The term artificial intelligence (AI) has probably appeared a few times in your news feed this past month. It seems like AI can do just about anything: It can write an essay, paint a picture, recognize faces—or better yet, accurately assess credit risk.
AI has almost become a buzzword in pop culture that looks like something out of “The Terminator.” In reality, it’s not scary.
For sure it’s powerful, with large-scale computers becoming more affordable and data more easily accessible. But a robot takeover is still a piece of science fiction, albeit unnerving.
AI, which is powered by clear yet complex equations, can simply be described as tools that enable people to do their jobs better than the status quo. Much like phone calls made communication faster and microscopes helped us see germs and cells, AI can help us accomplish our goals with greater speed and accuracy.
In the financial services industry, AI has quite a different purpose than tools like Chat GPT or Google Bard. These tools are just that—generative. They create new content, whether it’s a new audio sample, new picture, or, in the case of Chat GPT, text.
Machine learning, on the other hand, is a subset of AI that uses existing data to make predictions, like traffic on your GPS app. Technology CUSOs like Zest AI develop machine learning technology that enables credit unions to provide loan applicants with automatic decisions.
Much like traditional credit scoring methods, machine learning models function like a scorecard, weighing different inputs that affect an applicant’s credit risk. The model is trained on millions of anonymous credit bureau records. It can then use this information to make a risk determination based on how similar a new applicant’s credit characteristics are with people from the past.
For specific applications, like credit underwriting, where the AI-powered insight is heavily scrutinized and regulated, the AI learns once and then is “fixed” such that it can be rigorously tested and carefully monitored.
It may never be possible to determine exactly why generative AI models created a specific picture or essay. The data is sourced from a variety of places that may or may not be reliable, like websites on the internet.
Conversely, Zest AI’s machine learning models use a data source like credit reporting agencies, which allows us to be completely transparent about the model’s process and results. We can point to exactly the reasons why an applicant either received a higher or lower risk score.
So, if machine learning is similar to traditional scoring methods, why use AI? For one, accurately measuring credit risk can be more complex than weighing points on a scorecard.

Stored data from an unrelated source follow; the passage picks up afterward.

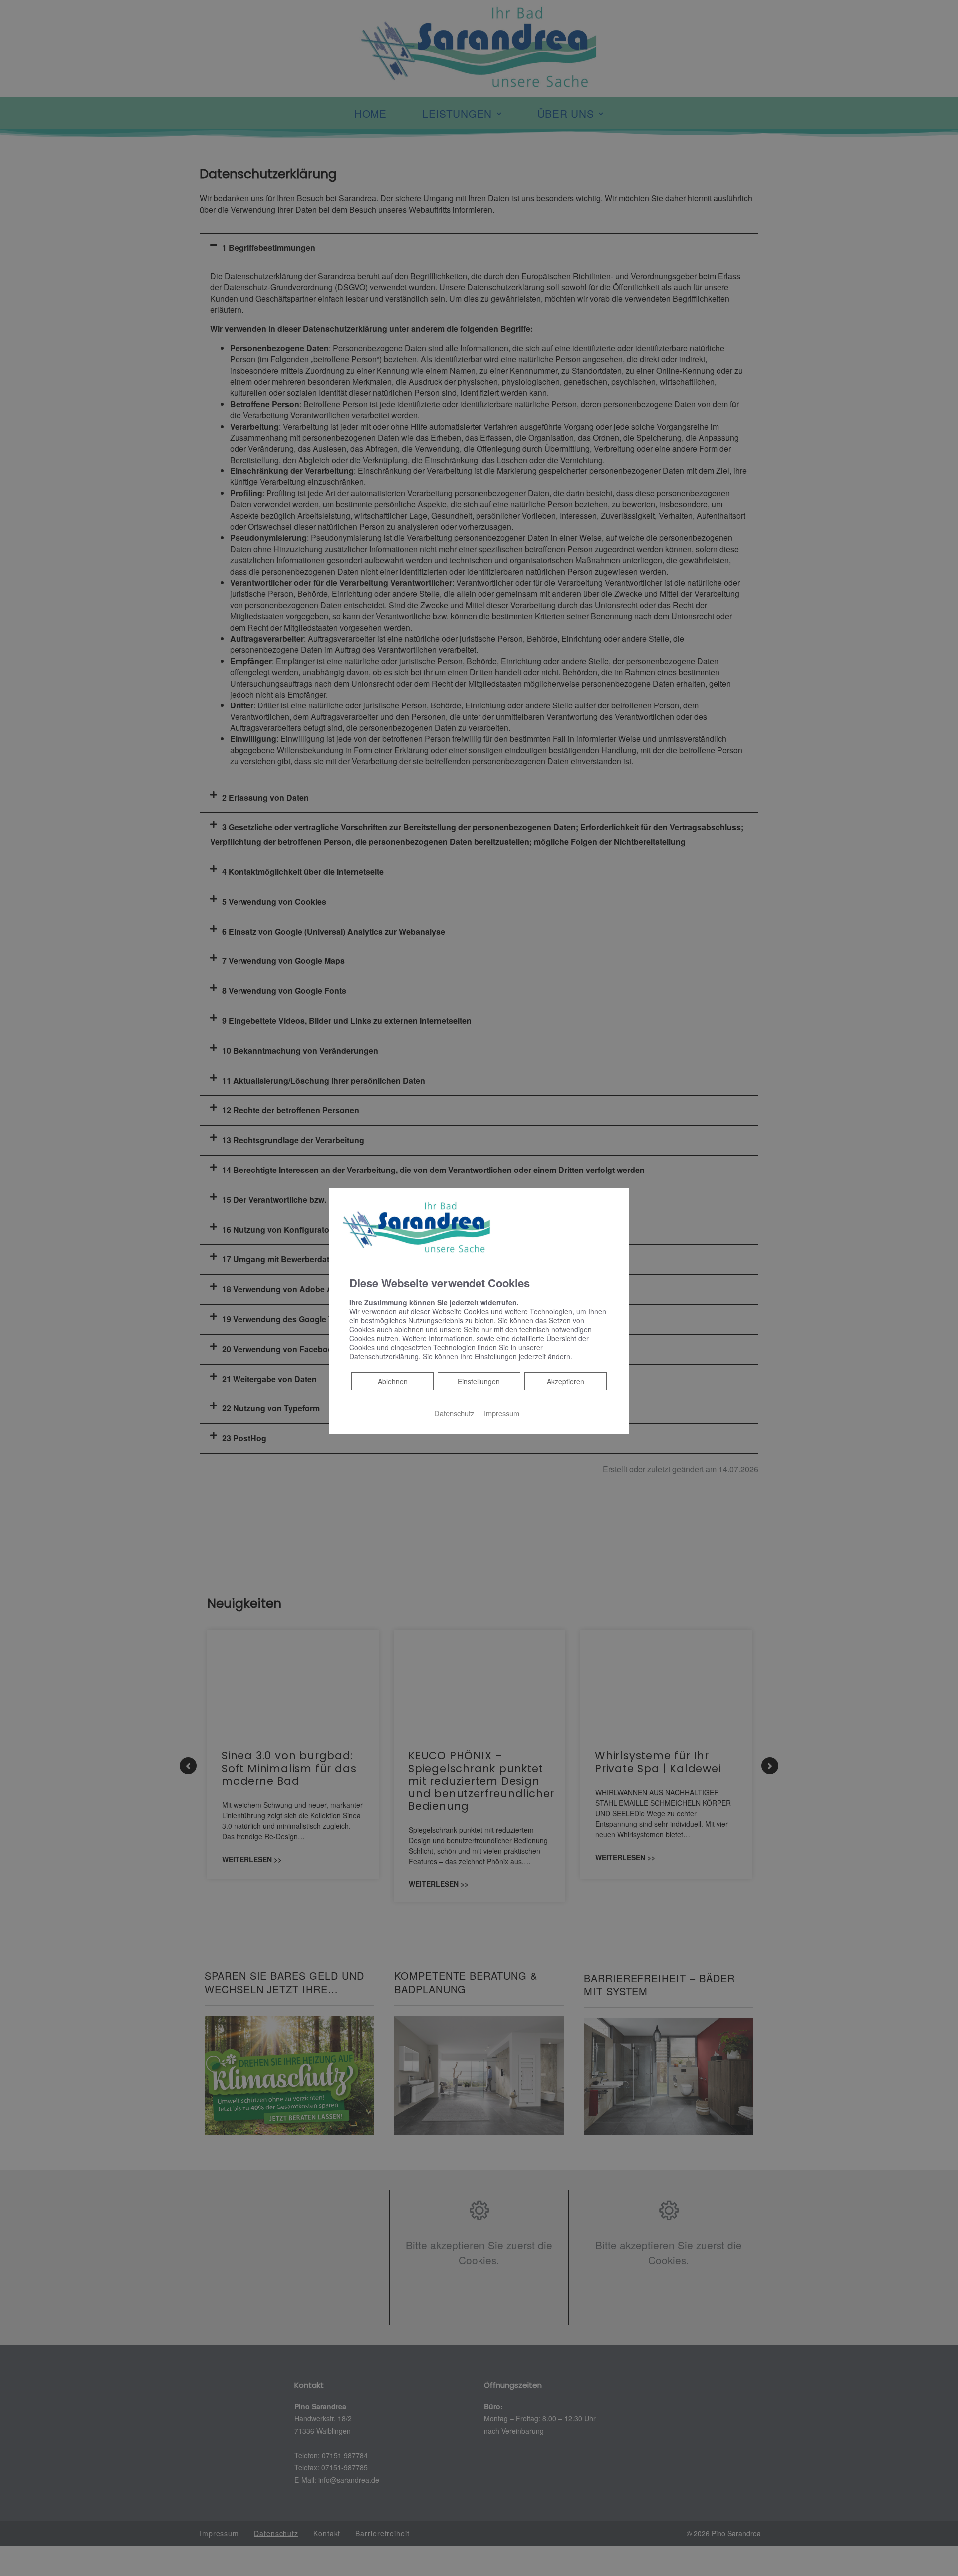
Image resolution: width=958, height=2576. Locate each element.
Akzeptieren (565, 1381)
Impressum (501, 1412)
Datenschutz (454, 1412)
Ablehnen (392, 1380)
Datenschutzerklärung (384, 1356)
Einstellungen (479, 1381)
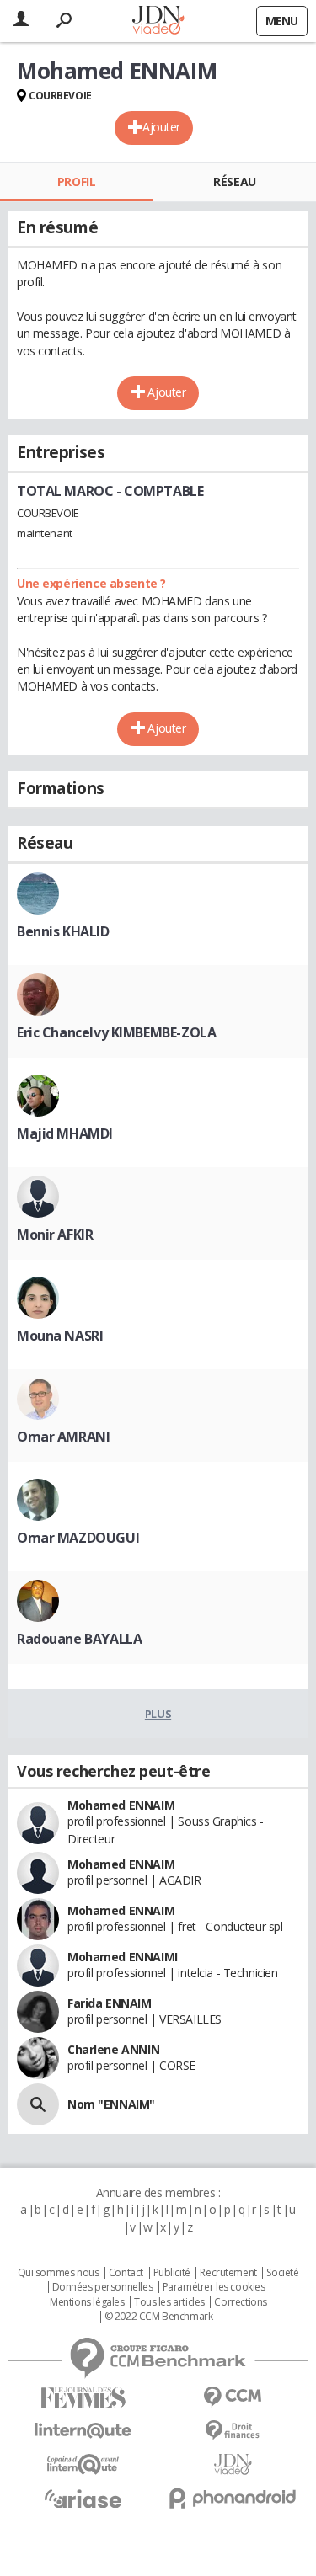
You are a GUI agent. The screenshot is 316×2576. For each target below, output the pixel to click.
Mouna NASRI (60, 1335)
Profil (76, 181)
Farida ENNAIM (109, 2003)
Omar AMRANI (63, 1436)
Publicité (171, 2273)
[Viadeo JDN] (233, 2464)
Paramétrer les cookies (214, 2287)
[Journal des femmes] (83, 2397)
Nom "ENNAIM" (111, 2104)
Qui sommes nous (58, 2273)
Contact (126, 2273)
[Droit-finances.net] (233, 2430)
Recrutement (228, 2273)
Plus (158, 1713)
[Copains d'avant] (83, 2464)
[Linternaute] (83, 2431)
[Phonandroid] (233, 2498)
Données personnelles (102, 2287)
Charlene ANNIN (113, 2049)
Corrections (240, 2302)
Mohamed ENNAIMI (122, 1957)
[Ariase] (83, 2498)
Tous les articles (169, 2302)
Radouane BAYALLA (79, 1638)
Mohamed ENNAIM (120, 1805)
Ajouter (161, 127)
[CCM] (233, 2397)
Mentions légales (87, 2302)
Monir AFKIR (55, 1234)
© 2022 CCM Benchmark (158, 2317)
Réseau (234, 181)
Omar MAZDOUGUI (78, 1537)
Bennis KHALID (63, 931)
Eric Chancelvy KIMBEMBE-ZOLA (116, 1032)
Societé (282, 2273)
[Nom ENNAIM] (38, 2104)
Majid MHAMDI (65, 1133)
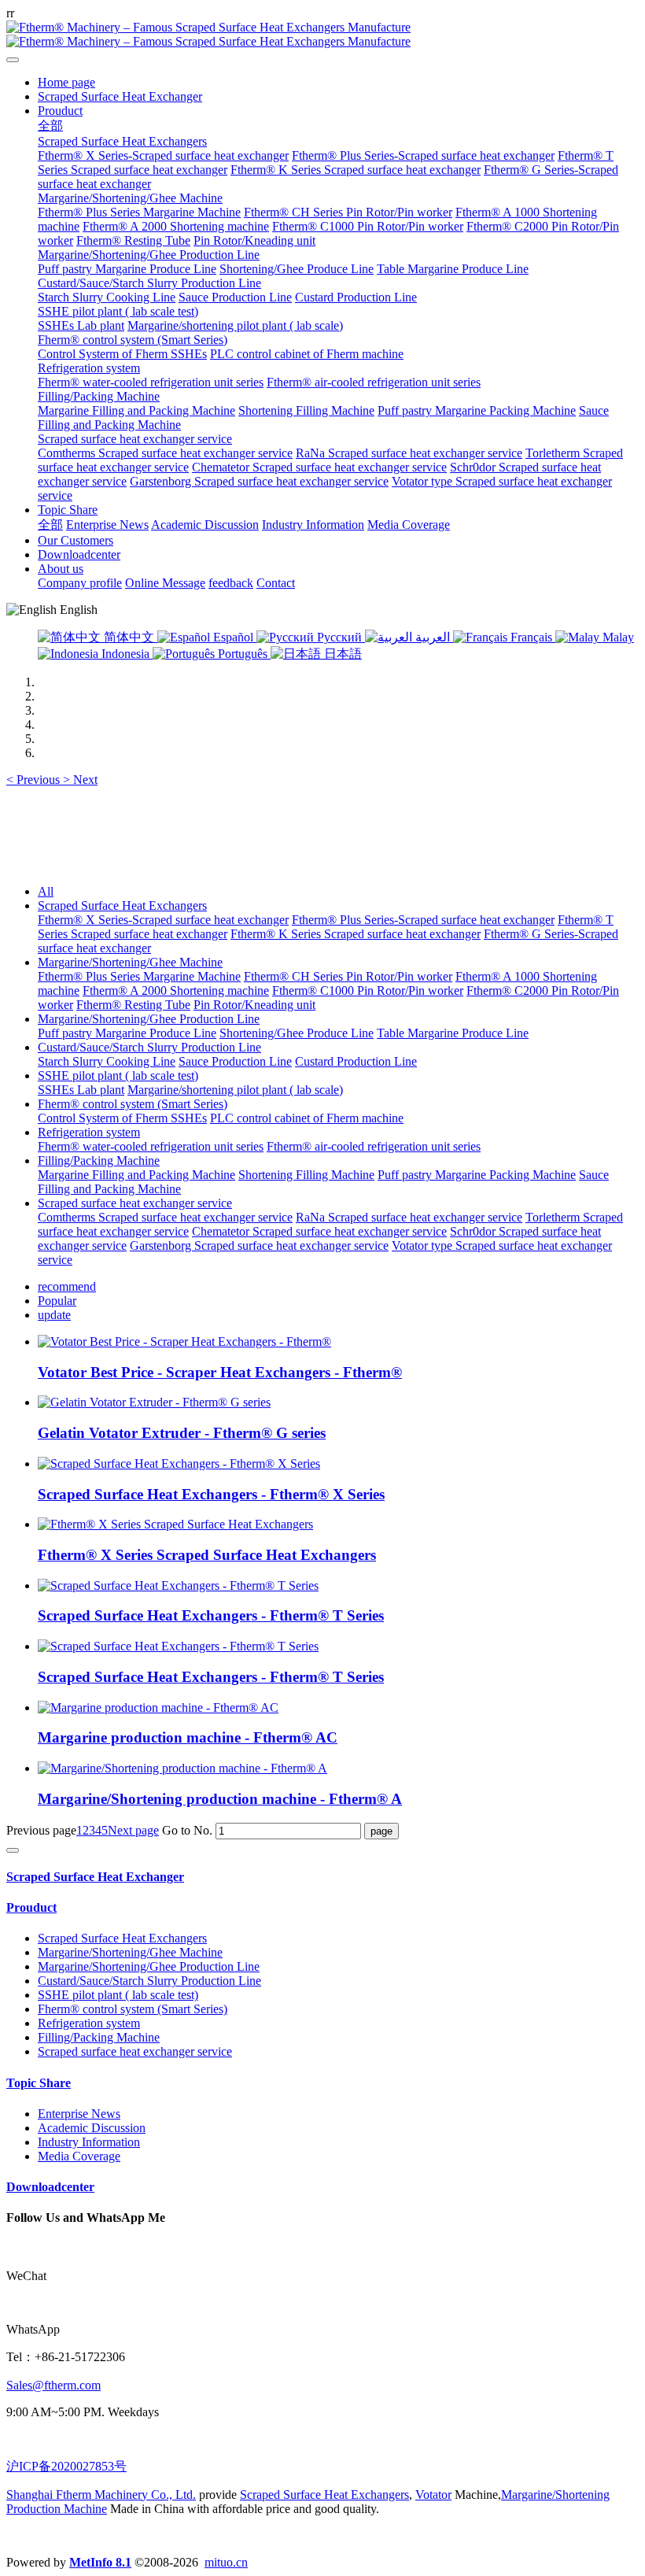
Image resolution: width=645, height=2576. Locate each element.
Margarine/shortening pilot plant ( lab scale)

Take an input like credit utilization. Someone with high utilization on a $1,000 limit has a much different risk level than someone with high utilization on a $100,000 limit. Furthermore, these scorecards can disproportionately affect marginalized communities.
Structural racism has been in the roots of America for hundreds of years. If you are born as a person of color today, your opportunities for economic prosperity and access to credit are marginalized.
From biased data to historical discrimination, current credit scoring methods further solidify economic inequality. AI-automated underwriting can level the playing field by using better data, increasing accuracy, and taking a closer look at which credit risk signals are unfairly correlated with marginalized identities, like race and ethnicity or gender.
If you look at a protected class group like Hispanics or African Americans, our models can find the best borrowers that fit a credit union’s risk tolerance within those groups—giving those borrowers credit opportunities that a traditional scoring method may not qualify them for.
Because our models use so many more signals, and use them more effectively, we can often find alternatives that provide the same level of performance and improved outcomes for those protected class borrowers.
Let’s say you look at the data, and the average credit length of African Americans or Hispanics is generally shorter than their White counterparts. Let's say you look at the data, and you notice there’s a feature that’s related to credit risk but also strongly correlated with race. Our technology can help find other features that will still give an accurate risk assessment, but also provide fairer outcomes for protected classes.
It’s impossible for a person to manage all these moving parts, and quickly enough to provide an applicant with a timely decision. The power of machine learning is accurately weighing and measuring data that can determine credit risk in a way that’s both accurate and equitable.
Machine learning technology is yet another tool in the grander toolkit of AI—one that doesn’t create anything new or hold a conversation but allows lenders to make greater insights to better serve their members.
With greater adoption, AI won’t be a topic to dispute in the boardroom. AI will be leveraged to address key business problems, including the support for a more seamless lending experience both internally and for borrowers.
Whether it’s keeping up with demand, decreasing defaults, or increasing inclusivity, AI-automated underwriting technology is not a scary robot or even a friendly chatbot, but a tool that enables credit unions to do what they do best.